What to do: Count the lines in the records below that contain the string "sidebar", and reply with the number alone.

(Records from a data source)
▽

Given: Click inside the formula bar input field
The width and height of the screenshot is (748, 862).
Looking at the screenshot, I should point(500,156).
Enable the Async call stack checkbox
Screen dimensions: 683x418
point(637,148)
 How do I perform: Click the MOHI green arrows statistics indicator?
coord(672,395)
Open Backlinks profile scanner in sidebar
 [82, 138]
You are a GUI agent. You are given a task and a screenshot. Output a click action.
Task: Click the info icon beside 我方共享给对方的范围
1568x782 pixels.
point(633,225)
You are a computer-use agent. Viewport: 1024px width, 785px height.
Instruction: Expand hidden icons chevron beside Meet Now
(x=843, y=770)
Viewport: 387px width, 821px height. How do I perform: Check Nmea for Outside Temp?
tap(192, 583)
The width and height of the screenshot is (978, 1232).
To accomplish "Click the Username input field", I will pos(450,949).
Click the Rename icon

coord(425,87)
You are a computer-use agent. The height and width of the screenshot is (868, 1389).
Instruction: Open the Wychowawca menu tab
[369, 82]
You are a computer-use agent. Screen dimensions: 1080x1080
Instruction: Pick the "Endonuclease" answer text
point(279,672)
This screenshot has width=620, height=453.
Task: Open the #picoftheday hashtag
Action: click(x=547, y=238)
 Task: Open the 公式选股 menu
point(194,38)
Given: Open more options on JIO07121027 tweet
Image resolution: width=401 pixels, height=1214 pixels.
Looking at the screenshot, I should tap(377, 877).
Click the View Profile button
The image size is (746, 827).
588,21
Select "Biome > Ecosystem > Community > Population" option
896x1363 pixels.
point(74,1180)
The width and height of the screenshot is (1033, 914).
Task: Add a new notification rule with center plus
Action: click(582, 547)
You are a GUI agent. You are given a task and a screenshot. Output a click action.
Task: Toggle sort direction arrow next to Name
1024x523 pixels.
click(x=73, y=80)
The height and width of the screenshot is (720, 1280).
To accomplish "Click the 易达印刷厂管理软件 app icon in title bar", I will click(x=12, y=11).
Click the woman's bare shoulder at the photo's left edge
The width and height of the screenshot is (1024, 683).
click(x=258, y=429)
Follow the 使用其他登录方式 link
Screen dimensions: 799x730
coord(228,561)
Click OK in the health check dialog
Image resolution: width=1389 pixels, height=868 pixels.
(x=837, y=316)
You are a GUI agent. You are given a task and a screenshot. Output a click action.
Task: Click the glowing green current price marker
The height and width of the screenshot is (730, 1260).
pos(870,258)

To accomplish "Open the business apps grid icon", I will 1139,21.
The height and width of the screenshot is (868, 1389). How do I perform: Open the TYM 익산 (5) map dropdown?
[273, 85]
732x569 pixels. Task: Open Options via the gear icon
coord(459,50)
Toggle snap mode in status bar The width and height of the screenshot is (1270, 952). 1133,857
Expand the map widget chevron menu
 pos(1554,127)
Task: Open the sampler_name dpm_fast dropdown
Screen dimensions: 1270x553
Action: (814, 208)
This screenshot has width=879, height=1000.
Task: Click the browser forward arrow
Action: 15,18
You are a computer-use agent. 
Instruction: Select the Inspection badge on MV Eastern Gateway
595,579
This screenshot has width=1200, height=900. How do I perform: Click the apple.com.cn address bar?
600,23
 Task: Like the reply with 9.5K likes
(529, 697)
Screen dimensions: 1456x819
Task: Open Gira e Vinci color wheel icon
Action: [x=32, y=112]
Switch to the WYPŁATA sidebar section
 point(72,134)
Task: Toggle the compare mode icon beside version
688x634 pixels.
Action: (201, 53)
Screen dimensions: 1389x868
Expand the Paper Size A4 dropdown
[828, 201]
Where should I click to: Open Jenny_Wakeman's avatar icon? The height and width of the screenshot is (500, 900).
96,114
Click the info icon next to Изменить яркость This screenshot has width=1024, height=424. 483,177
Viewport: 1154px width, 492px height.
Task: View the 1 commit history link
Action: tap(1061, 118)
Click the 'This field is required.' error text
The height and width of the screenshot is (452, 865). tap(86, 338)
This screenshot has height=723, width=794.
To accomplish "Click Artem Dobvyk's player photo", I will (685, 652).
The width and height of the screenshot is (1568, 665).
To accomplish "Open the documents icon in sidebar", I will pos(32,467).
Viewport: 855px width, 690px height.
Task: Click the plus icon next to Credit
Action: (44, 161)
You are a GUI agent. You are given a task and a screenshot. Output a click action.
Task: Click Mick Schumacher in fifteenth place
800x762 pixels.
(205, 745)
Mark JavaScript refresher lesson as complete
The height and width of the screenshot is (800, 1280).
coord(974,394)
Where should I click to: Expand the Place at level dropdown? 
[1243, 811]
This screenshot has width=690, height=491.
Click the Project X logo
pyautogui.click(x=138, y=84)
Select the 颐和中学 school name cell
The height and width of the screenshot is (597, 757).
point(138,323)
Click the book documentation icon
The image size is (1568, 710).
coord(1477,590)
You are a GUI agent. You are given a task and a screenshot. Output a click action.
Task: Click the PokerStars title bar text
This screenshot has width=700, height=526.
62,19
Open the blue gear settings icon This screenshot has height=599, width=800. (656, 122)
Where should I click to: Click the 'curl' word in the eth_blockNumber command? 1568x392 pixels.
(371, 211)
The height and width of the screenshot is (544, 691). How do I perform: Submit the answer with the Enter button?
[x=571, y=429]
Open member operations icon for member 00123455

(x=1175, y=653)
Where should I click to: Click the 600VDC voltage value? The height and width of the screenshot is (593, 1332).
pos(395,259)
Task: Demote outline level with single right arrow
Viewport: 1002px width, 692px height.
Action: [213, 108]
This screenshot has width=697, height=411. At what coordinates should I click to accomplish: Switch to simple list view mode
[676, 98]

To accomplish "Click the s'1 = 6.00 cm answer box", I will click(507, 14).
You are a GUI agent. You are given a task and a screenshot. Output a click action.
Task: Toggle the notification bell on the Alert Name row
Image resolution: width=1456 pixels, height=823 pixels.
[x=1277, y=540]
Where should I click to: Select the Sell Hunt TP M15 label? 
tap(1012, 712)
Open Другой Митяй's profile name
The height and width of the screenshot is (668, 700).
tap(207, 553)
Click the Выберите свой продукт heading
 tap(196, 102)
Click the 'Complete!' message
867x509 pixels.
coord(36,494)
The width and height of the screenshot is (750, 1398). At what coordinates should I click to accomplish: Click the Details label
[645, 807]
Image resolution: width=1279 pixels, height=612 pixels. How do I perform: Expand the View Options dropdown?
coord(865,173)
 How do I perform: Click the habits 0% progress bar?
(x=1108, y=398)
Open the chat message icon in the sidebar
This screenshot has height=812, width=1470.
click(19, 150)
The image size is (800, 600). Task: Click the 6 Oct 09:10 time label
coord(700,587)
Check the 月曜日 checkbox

△

Task answer: 4